While much of the skillset and development pipeline is similar between the two bio industries, there are differences in how products are commercialized and different potential economic outcomes, said Linville-Engler. Investment can close those gaps.

While biomanufacturing is a new subset for some, for Eric Young, assistant professor of chemical engineering at WPI, it has been a passion for well over a decade.

Eric Young, assistant professor at WPI

“I’ve always been excited about using biology to solve problems,” said Young. Biomanufacturing, from his perspective, can increase sustainability of products.

Joining the initiative with MBI was a product of realizing the economic potential of taking what is already known about using biology to produce therapeutics and applying it elsewhere, he said.

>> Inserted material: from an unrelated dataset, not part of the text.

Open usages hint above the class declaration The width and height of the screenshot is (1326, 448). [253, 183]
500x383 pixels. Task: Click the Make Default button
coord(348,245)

“We can leverage what Massachusetts is great at, and map it to a broader bioindustrial landscape,” said Young. “We can use the strong base we already have, and add in a few extra pieces.”

At WPI, this looks like expanding the curriculum specifically relevant to bioindustrial manufacturing career preparation so students have experience with processes and equipment.

The industry will not just be open to engineering graduates, however, said Weaver.

“People think of biological science as just for PhDs, but it can be an economic opportunity for everybody,” he said. “With a little bit of training, it can open an entire career path.”

Analysis from the consortium indicates that the industry has the potential to create almost 9,000 new jobs in the next 10 years, with the majority being available for non-higher education degree holders, said Weaver.

This chart shows the growth of jobs in the biotechnology industry in the U.S.

When the biotechnology industry took off, it created job growth of more than 100,000 positions, a figure that has steadily increased since 2015, and changed the landscape of development, employment, and real estate across Massachusetts, particularly in Boston and Cambridge. Weaver wants Worcester to play that kind of role in bioindustrial manufacturing.

Centralizing the efforts of all industry players in the region would leverage what Weaver called the raw materials that are needed for success.

“Central Mass. has a real right to win on this. We have the foundation, we have the talent pool,” he said. “If we put our flag out, we have the opportunity to lead this industry.”

But there is competition. Most Good Manufacturing Practice (GMP) facilities in the state are located within 30 miles of Boston, according to MBI.

MBI and the collaboration are developing a fertile environment for the kind of growth they envision, with the hope that in five to 10 years, the harvest will mean Worcester is heading the bioindustrial manufacturing charge, creating and keeping jobs in the region, and making Central Mass. a hot spot on the map.

“We don't want to be the place where companies just do research to scale and leave,” said Weaver. “We want to be where they stay forever.”